++++ EXERCISE DATA
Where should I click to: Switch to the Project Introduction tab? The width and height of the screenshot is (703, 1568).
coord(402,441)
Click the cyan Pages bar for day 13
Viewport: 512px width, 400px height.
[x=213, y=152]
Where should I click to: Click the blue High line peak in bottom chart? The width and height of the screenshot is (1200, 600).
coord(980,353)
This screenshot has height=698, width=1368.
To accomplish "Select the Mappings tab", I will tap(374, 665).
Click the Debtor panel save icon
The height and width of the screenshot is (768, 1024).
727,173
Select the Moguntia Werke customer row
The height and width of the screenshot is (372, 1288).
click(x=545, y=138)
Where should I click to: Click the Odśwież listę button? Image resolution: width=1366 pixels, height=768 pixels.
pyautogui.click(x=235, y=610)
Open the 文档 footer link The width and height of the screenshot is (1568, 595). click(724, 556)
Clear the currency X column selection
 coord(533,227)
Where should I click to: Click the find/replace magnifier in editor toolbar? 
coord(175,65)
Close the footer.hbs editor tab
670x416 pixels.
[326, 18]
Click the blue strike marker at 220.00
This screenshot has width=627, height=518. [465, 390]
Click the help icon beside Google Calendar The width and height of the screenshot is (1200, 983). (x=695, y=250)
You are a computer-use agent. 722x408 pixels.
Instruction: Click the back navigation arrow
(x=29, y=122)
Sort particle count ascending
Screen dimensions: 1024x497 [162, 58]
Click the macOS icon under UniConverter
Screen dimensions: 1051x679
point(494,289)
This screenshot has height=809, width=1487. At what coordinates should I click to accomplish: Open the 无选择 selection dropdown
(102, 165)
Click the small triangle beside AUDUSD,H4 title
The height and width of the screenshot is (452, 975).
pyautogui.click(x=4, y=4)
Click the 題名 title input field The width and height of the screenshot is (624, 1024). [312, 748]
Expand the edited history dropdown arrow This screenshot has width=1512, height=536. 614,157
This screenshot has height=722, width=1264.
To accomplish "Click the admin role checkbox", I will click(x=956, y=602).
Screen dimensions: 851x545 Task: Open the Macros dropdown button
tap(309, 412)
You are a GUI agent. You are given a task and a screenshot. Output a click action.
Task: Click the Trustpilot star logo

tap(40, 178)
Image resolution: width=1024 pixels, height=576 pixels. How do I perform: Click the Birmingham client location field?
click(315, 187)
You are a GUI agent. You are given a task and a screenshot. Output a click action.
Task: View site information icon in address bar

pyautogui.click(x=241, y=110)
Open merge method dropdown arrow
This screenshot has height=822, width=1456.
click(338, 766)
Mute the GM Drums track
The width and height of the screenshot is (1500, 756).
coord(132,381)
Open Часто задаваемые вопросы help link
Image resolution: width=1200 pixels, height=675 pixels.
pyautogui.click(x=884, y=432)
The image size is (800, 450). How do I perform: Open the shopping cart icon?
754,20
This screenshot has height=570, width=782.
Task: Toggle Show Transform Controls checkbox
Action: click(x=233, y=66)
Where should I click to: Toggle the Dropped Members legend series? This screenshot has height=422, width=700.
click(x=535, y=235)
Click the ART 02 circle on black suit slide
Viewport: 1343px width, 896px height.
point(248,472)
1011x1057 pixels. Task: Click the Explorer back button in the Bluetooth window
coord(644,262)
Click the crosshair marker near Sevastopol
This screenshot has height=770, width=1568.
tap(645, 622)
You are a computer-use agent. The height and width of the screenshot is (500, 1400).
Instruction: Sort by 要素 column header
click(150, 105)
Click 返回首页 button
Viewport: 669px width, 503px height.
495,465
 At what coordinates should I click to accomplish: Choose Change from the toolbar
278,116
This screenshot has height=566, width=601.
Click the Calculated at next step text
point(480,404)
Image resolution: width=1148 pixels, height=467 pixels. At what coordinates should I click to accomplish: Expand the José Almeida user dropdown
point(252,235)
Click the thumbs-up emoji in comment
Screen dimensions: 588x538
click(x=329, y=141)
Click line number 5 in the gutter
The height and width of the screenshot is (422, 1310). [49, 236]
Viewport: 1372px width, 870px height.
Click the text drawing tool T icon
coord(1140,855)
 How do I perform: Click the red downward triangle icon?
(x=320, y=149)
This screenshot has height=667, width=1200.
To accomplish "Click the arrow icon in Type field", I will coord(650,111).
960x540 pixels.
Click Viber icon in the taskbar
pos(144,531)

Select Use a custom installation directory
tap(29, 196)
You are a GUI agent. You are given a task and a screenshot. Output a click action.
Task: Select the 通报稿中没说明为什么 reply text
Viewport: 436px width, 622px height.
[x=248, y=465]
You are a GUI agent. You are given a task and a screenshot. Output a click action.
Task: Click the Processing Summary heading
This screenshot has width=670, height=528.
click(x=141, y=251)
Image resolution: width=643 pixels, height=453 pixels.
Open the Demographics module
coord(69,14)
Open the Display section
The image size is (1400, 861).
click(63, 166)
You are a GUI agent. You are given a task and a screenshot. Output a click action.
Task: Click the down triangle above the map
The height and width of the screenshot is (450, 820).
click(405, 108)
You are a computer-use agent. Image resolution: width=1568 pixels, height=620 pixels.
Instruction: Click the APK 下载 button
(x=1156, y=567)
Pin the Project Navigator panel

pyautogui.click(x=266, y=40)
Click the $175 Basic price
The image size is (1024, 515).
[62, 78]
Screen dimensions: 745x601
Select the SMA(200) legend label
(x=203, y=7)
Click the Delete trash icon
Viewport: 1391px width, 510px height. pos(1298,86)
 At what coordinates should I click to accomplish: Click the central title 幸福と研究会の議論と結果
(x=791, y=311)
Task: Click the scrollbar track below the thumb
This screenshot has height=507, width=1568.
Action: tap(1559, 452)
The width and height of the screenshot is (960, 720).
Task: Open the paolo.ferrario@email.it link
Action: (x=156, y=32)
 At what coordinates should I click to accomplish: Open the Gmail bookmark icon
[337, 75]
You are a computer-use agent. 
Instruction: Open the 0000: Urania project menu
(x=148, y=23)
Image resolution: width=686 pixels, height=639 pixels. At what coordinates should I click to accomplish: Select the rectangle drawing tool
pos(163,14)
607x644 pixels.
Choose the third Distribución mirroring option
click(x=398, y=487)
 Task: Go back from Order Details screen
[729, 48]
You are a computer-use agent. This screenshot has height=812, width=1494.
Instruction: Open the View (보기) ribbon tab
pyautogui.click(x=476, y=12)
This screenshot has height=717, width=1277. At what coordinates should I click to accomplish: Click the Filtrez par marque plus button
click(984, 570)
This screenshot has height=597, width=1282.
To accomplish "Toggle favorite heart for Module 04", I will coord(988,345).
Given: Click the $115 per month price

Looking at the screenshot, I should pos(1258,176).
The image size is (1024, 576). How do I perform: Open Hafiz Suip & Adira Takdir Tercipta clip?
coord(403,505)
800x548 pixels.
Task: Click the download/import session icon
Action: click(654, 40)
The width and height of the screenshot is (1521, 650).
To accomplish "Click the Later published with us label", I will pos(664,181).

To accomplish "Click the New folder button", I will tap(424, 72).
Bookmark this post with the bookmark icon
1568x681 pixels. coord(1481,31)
++++++++
**TASK DETAILS:** Output all of the entries without altering a single word.

**EXERCISE SOLUTION:**
Where should I click to: Switch to the Project Introduction tab? The width and height of the screenshot is (703, 1568).
coord(402,441)
Click the cyan Pages bar for day 13
Viewport: 512px width, 400px height.
[x=213, y=152]
Where should I click to: Click the blue High line peak in bottom chart? The width and height of the screenshot is (1200, 600).
coord(980,353)
This screenshot has height=698, width=1368.
To accomplish "Select the Mappings tab", I will tap(374, 665).
Click the Debtor panel save icon
The height and width of the screenshot is (768, 1024).
727,173
Select the Moguntia Werke customer row
The height and width of the screenshot is (372, 1288).
click(x=545, y=138)
Where should I click to: Click the Odśwież listę button? Image resolution: width=1366 pixels, height=768 pixels.
pyautogui.click(x=235, y=610)
Open the 文档 footer link The width and height of the screenshot is (1568, 595). click(724, 556)
Clear the currency X column selection
 coord(533,227)
Where should I click to: Click the find/replace magnifier in editor toolbar? 
coord(175,65)
Close the footer.hbs editor tab
670x416 pixels.
[326, 18]
Click the blue strike marker at 220.00
This screenshot has width=627, height=518. [465, 390]
Click the help icon beside Google Calendar The width and height of the screenshot is (1200, 983). (x=695, y=250)
You are a computer-use agent. 722x408 pixels.
Instruction: Click the back navigation arrow
(x=29, y=122)
Sort particle count ascending
Screen dimensions: 1024x497 [162, 58]
Click the macOS icon under UniConverter
Screen dimensions: 1051x679
point(494,289)
This screenshot has height=809, width=1487. At what coordinates should I click to accomplish: Open the 无选择 selection dropdown
(102, 165)
Click the small triangle beside AUDUSD,H4 title
The height and width of the screenshot is (452, 975).
pyautogui.click(x=4, y=4)
Click the 題名 title input field The width and height of the screenshot is (624, 1024). [312, 748]
Expand the edited history dropdown arrow This screenshot has width=1512, height=536. 614,157
This screenshot has height=722, width=1264.
To accomplish "Click the admin role checkbox", I will click(x=956, y=602).
Screen dimensions: 851x545 Task: Open the Macros dropdown button
tap(309, 412)
You are a GUI agent. You are given a task and a screenshot. Output a click action.
Task: Click the Trustpilot star logo

tap(40, 178)
Image resolution: width=1024 pixels, height=576 pixels. How do I perform: Click the Birmingham client location field?
click(315, 187)
You are a GUI agent. You are given a task and a screenshot. Output a click action.
Task: View site information icon in address bar

pyautogui.click(x=241, y=110)
Open merge method dropdown arrow
This screenshot has height=822, width=1456.
click(338, 766)
Mute the GM Drums track
The width and height of the screenshot is (1500, 756).
coord(132,381)
Open Часто задаваемые вопросы help link
Image resolution: width=1200 pixels, height=675 pixels.
pyautogui.click(x=884, y=432)
The image size is (800, 450). How do I perform: Open the shopping cart icon?
754,20
This screenshot has height=570, width=782.
Task: Toggle Show Transform Controls checkbox
Action: click(x=233, y=66)
Where should I click to: Toggle the Dropped Members legend series? This screenshot has height=422, width=700.
click(x=535, y=235)
Click the ART 02 circle on black suit slide
Viewport: 1343px width, 896px height.
point(248,472)
1011x1057 pixels. Task: Click the Explorer back button in the Bluetooth window
coord(644,262)
Click the crosshair marker near Sevastopol
This screenshot has height=770, width=1568.
tap(645, 622)
You are a computer-use agent. The height and width of the screenshot is (500, 1400).
Instruction: Sort by 要素 column header
click(150, 105)
Click 返回首页 button
Viewport: 669px width, 503px height.
495,465
 At what coordinates should I click to accomplish: Choose Change from the toolbar
278,116
This screenshot has height=566, width=601.
Click the Calculated at next step text
point(480,404)
Image resolution: width=1148 pixels, height=467 pixels. At what coordinates should I click to accomplish: Expand the José Almeida user dropdown
point(252,235)
Click the thumbs-up emoji in comment
Screen dimensions: 588x538
click(x=329, y=141)
Click line number 5 in the gutter
The height and width of the screenshot is (422, 1310). [49, 236]
Viewport: 1372px width, 870px height.
Click the text drawing tool T icon
coord(1140,855)
 How do I perform: Click the red downward triangle icon?
(x=320, y=149)
This screenshot has height=667, width=1200.
To accomplish "Click the arrow icon in Type field", I will coord(650,111).
960x540 pixels.
Click Viber icon in the taskbar
pos(144,531)

Select Use a custom installation directory
tap(29, 196)
You are a GUI agent. You are given a task and a screenshot. Output a click action.
Task: Select the 通报稿中没说明为什么 reply text
Viewport: 436px width, 622px height.
[x=248, y=465]
You are a GUI agent. You are given a task and a screenshot. Output a click action.
Task: Click the Processing Summary heading
This screenshot has width=670, height=528.
click(x=141, y=251)
Image resolution: width=643 pixels, height=453 pixels.
Open the Demographics module
coord(69,14)
Open the Display section
The image size is (1400, 861).
click(63, 166)
You are a GUI agent. You are given a task and a screenshot. Output a click action.
Task: Click the down triangle above the map
The height and width of the screenshot is (450, 820).
click(405, 108)
You are a computer-use agent. Image resolution: width=1568 pixels, height=620 pixels.
Instruction: Click the APK 下载 button
(x=1156, y=567)
Pin the Project Navigator panel

pyautogui.click(x=266, y=40)
Click the $175 Basic price
The image size is (1024, 515).
[62, 78]
Screen dimensions: 745x601
Select the SMA(200) legend label
(x=203, y=7)
Click the Delete trash icon
Viewport: 1391px width, 510px height. pos(1298,86)
 At what coordinates should I click to accomplish: Click the central title 幸福と研究会の議論と結果
(x=791, y=311)
Task: Click the scrollbar track below the thumb
This screenshot has height=507, width=1568.
Action: tap(1559, 452)
The width and height of the screenshot is (960, 720).
Task: Open the paolo.ferrario@email.it link
Action: (x=156, y=32)
 At what coordinates should I click to accomplish: Open the Gmail bookmark icon
[337, 75]
You are a computer-use agent. 
Instruction: Open the 0000: Urania project menu
(x=148, y=23)
Image resolution: width=686 pixels, height=639 pixels. At what coordinates should I click to accomplish: Select the rectangle drawing tool
pos(163,14)
607x644 pixels.
Choose the third Distribución mirroring option
click(x=398, y=487)
 Task: Go back from Order Details screen
[729, 48]
You are a computer-use agent. This screenshot has height=812, width=1494.
Instruction: Open the View (보기) ribbon tab
pyautogui.click(x=476, y=12)
This screenshot has height=717, width=1277. At what coordinates should I click to accomplish: Click the Filtrez par marque plus button
click(984, 570)
This screenshot has height=597, width=1282.
To accomplish "Toggle favorite heart for Module 04", I will coord(988,345).
Given: Click the $115 per month price

Looking at the screenshot, I should pos(1258,176).
The image size is (1024, 576). How do I perform: Open Hafiz Suip & Adira Takdir Tercipta clip?
coord(403,505)
800x548 pixels.
Task: Click the download/import session icon
Action: click(654, 40)
The width and height of the screenshot is (1521, 650).
To accomplish "Click the Later published with us label", I will pos(664,181).

To accomplish "Click the New folder button", I will tap(424, 72).
Bookmark this post with the bookmark icon
1568x681 pixels. coord(1481,31)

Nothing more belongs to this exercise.